──────── INPUT FOR THIS TASK ────────

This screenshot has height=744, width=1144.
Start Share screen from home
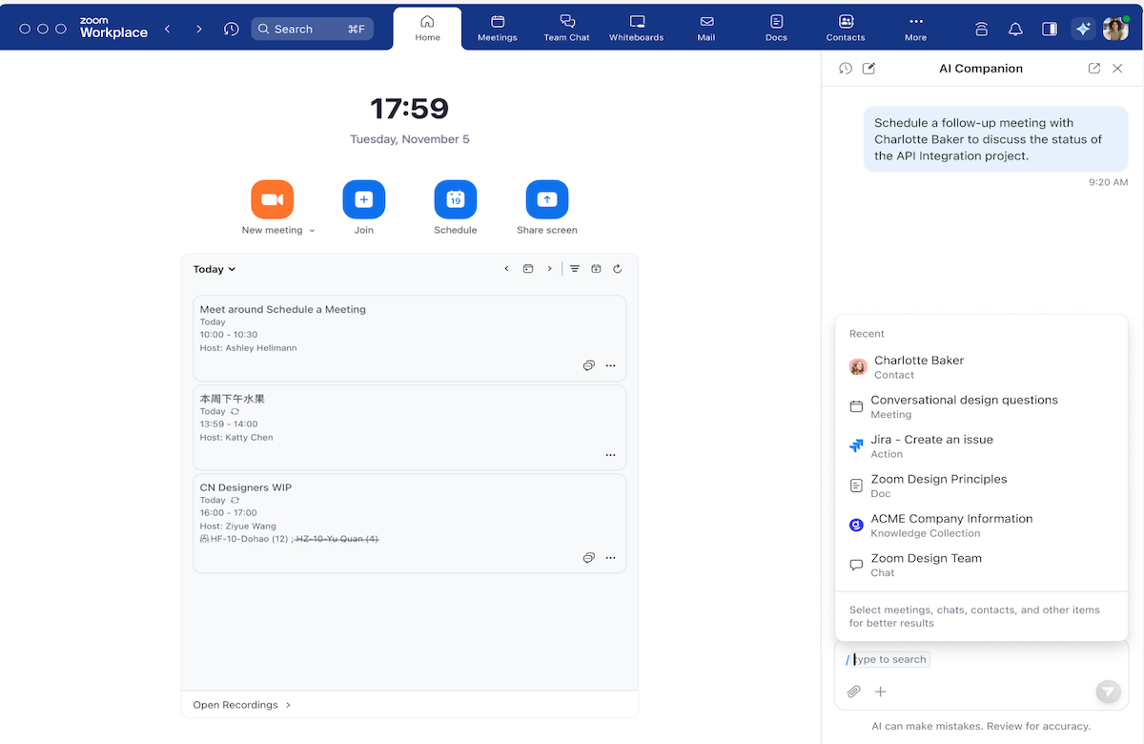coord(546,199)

────────
──────── INPUT FOR THIS TASK ────────

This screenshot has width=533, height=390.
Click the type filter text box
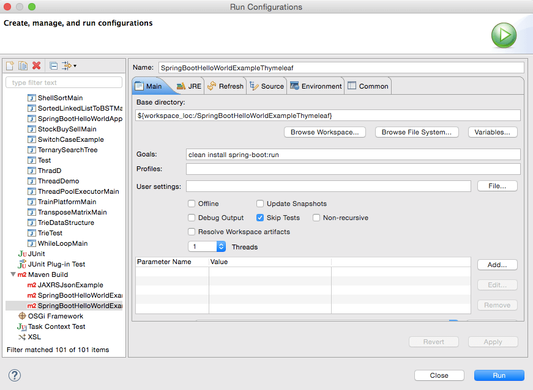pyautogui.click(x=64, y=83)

────────

_WORK TASK_
Would you filter the records and copy out each line containing "screenshot"?

_EXERCISE OUTPUT_
This screenshot has height=744, width=1144.
This screenshot has width=533, height=390.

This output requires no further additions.